CEO Ralph Schmitt says they’re starting to see revenue from the heart pump grow from now, and their ‘organ on a chip’ should start making money from 2021.

Schmitt is hoping the accompanying software-as-a-service division will start kicking in 15-20 per cent of revenue in from FY2020.

Sensera made “record” revenue of $US3.5m in the March quarter but did have to take out a $US1m loan and raise $3m from investors in order to keep things ticking over.
 

But the future is quantum

The farther off opportunity, but one likely to breed more Australian business, is quantum.

Simmons, last year’s Australian of the Year, says while Australia missed the semiconductor industry, it is at the forefront of quantum computing.

“Australia is incredibly strong in quantum,” she said during a semiconductor company showcase on Thursday last week.

“It literally is a whole new industry.”

An industry of researchers is growing up in Australia which, if it follows semiconductor history in the US, should form the basis for a commercial industry in this country in about a decade.

And a few months ago CSIRO chief scientist Dr Cathy Foley started work on a national strategy for quantum computing.
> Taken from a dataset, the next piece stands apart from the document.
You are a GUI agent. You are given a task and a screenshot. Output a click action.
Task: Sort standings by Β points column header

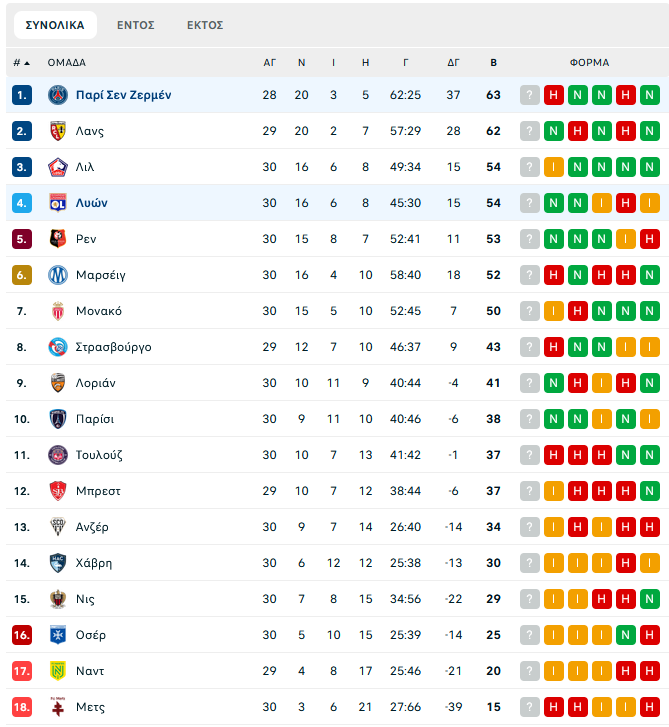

Quantum computing is where instead of building a circuit using tiny parts, you use atoms. Without going too deep into the mechanics, if a classical computer can work through code one by one, the extra power of a quantum circuit does all at once.

Simmons says the part of the reason behind developing quantum computing for commercial applications is that Moore’s Law is reaching its upper limits. New ways of making computing faster need to be found.

She says any industry that uses data will be affected, but it’ll be a decade away.

She bucketed these into four areas:

  • optimisation, such as couriers looking for the best route;
  • machine learning such as in electric vehicles learning new road conditions and driving styles;
  • quantum simulation where people like Simmons use it to create more complex systems;
  • and prime number factorisation, or code-breaking as the lay-people in the room would understand it.

Trading as we know it will change as quantum computers will be able to find the perfect return for the perfect level of risk in seconds.

As yet, quantum computing is such a new niche it makes up a small part of investable companies such as Alphabet, IBM and Lockheed Martin, and investors will need to wait to see if leading quantum hardware startups such as QCI, Rigetti or IonQ will survive to IPO.